[Stored data]

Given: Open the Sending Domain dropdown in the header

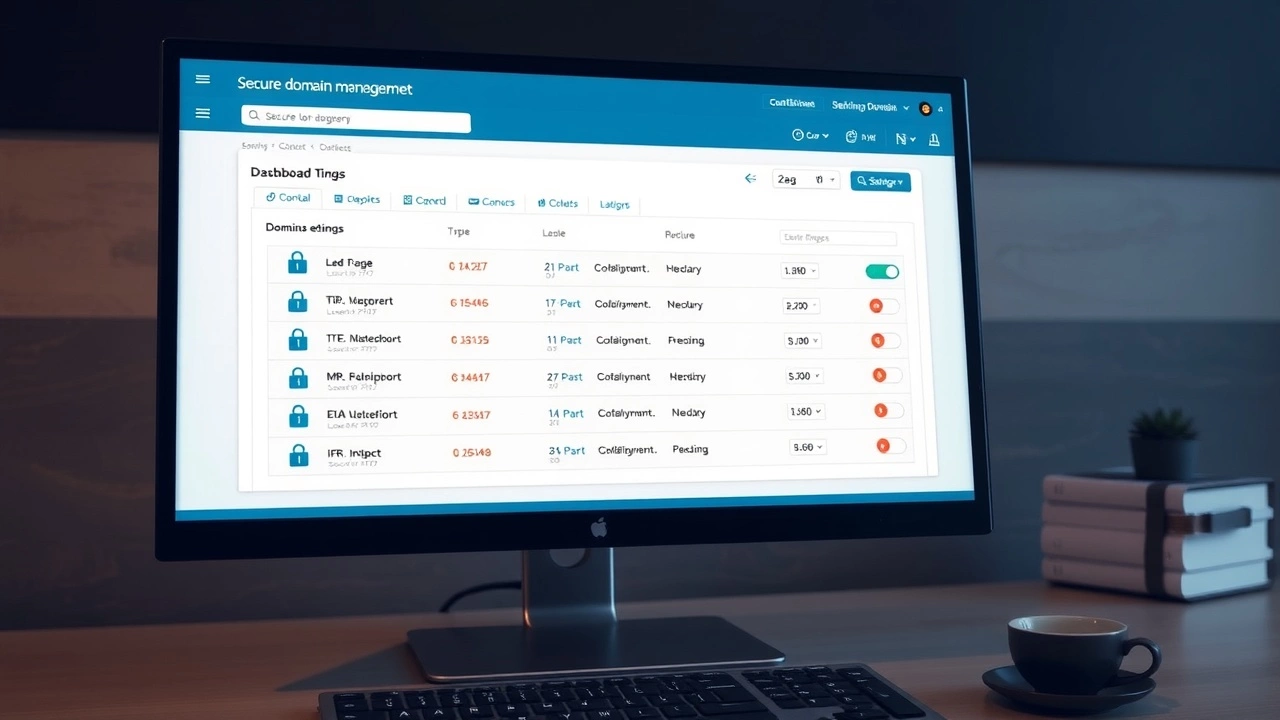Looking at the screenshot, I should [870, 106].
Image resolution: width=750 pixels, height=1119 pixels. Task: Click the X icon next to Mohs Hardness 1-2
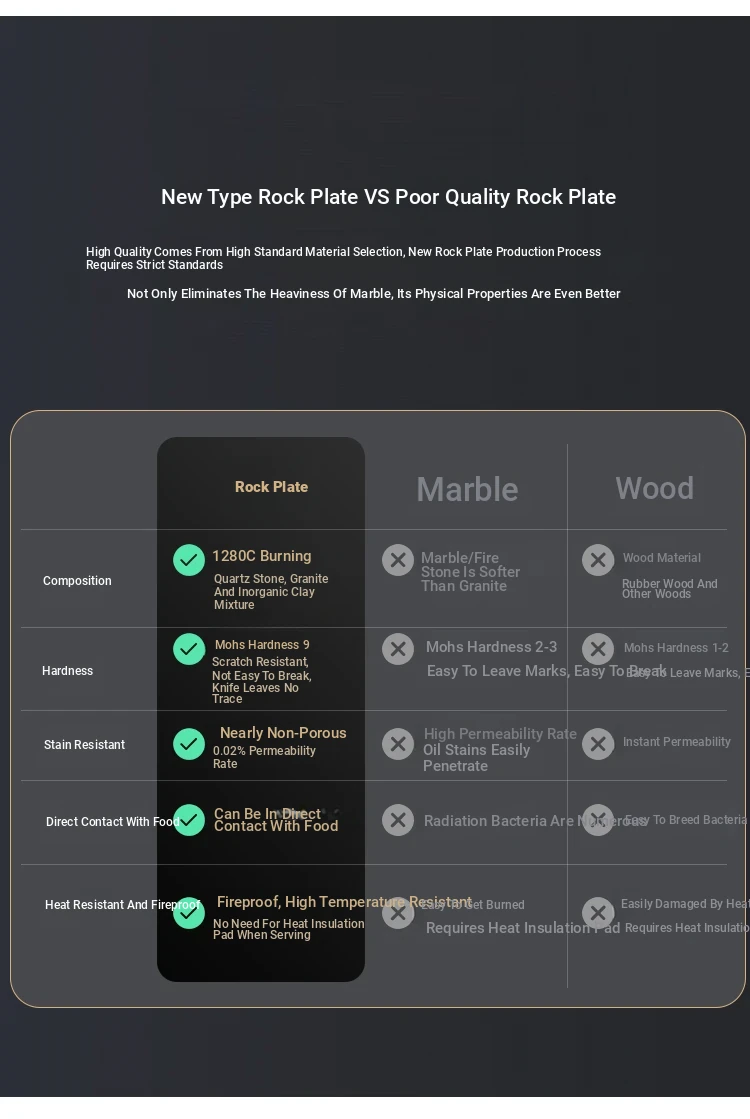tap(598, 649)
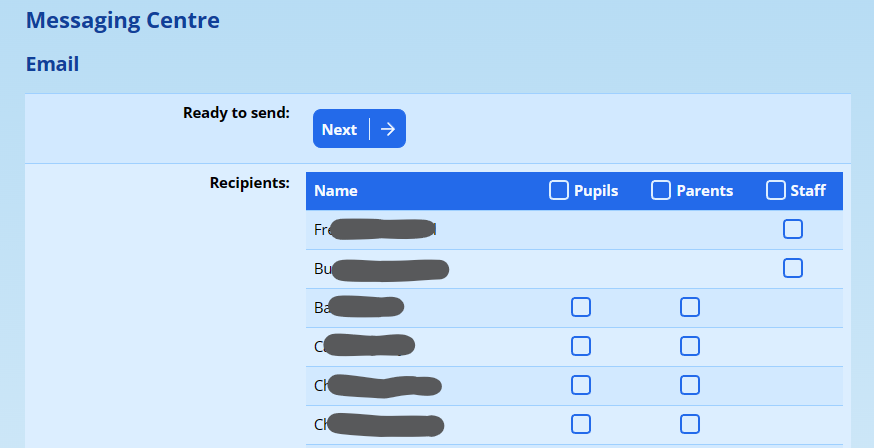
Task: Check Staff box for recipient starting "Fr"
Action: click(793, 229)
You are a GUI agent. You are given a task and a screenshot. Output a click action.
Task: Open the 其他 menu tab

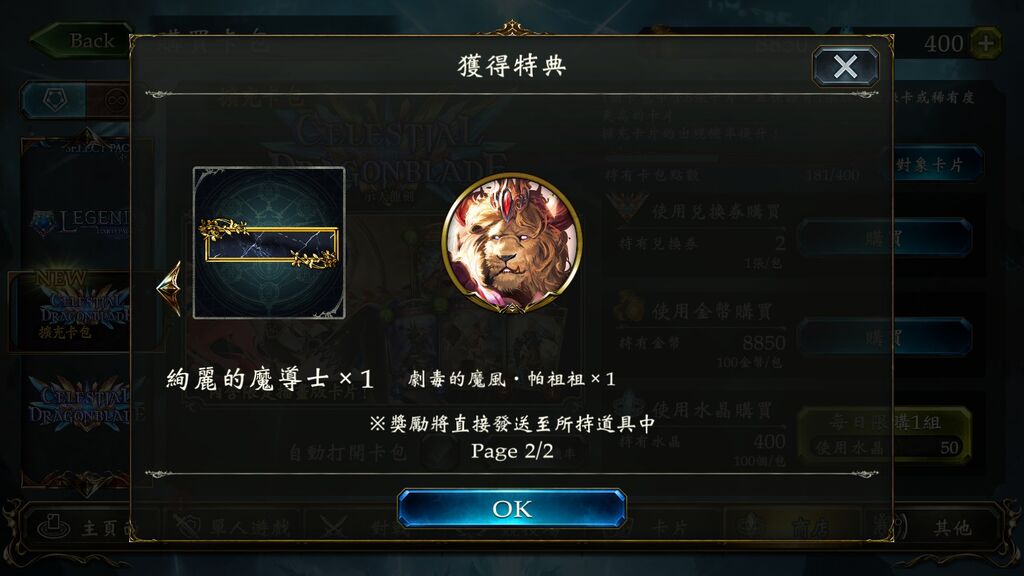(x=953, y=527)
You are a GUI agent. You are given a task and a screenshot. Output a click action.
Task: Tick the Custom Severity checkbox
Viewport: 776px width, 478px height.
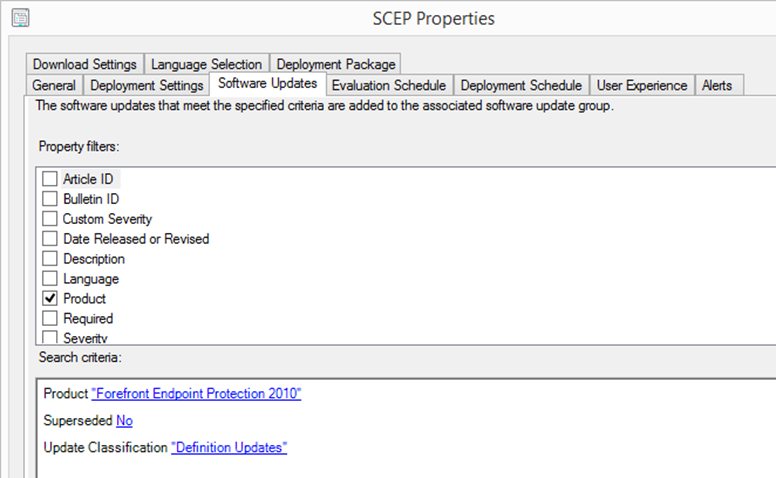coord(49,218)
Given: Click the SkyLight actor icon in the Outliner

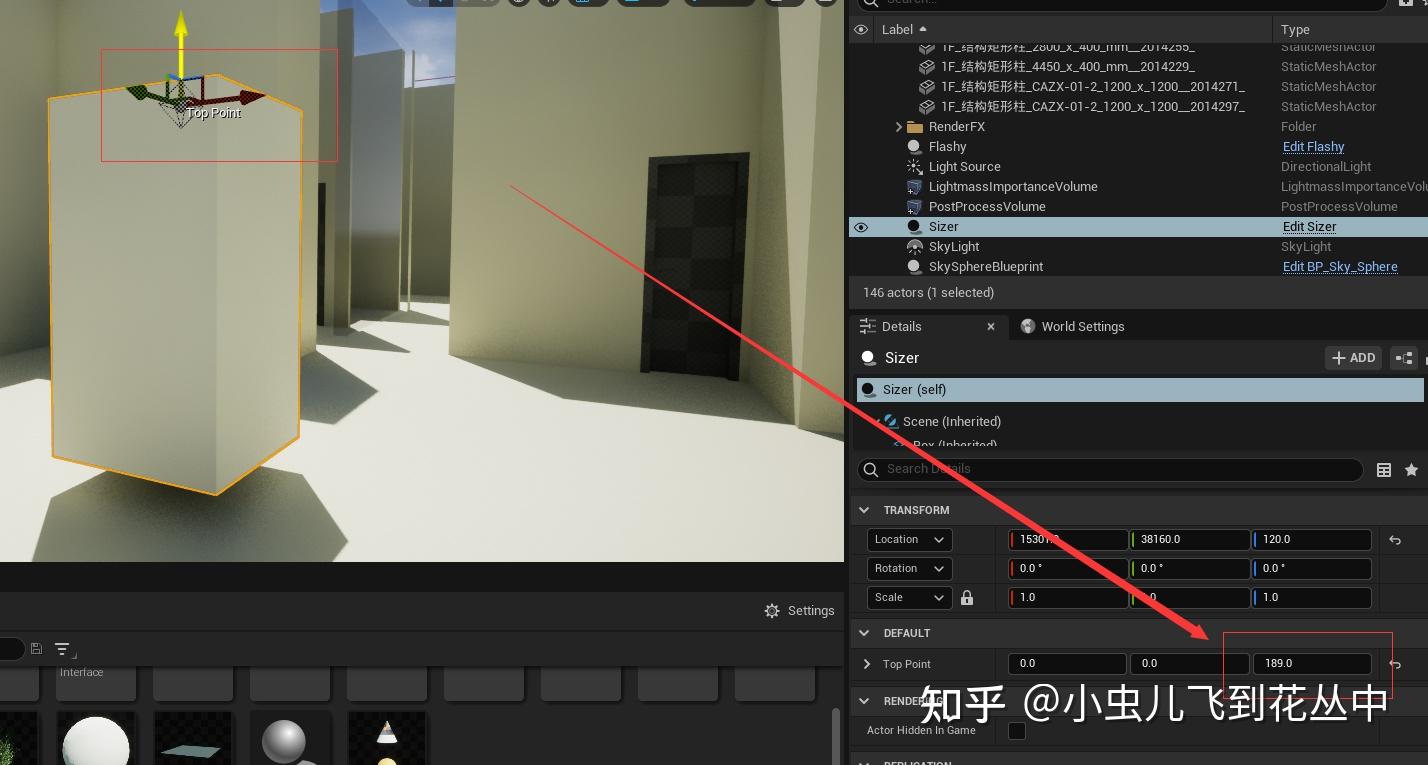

> Exercise description
An exact reproduction of the data above is required, with every picture removed.

> Answer area
Given: Open the Sending Domain dropdown in the header

Looking at the screenshot, I should [870, 106].
Image resolution: width=750 pixels, height=1119 pixels. Task: Click the X icon next to Mohs Hardness 1-2
tap(598, 649)
Task: Check Staff box for recipient starting "Fr"
Action: click(793, 229)
You are a GUI agent. You are given a task and a screenshot. Output a click action.
Task: Open the 其他 menu tab

(x=953, y=527)
You are a GUI agent. You are given a task and a screenshot. Output a click action.
Task: Tick the Custom Severity checkbox
Viewport: 776px width, 478px height.
coord(49,218)
Given: Click the SkyLight actor icon in the Outliner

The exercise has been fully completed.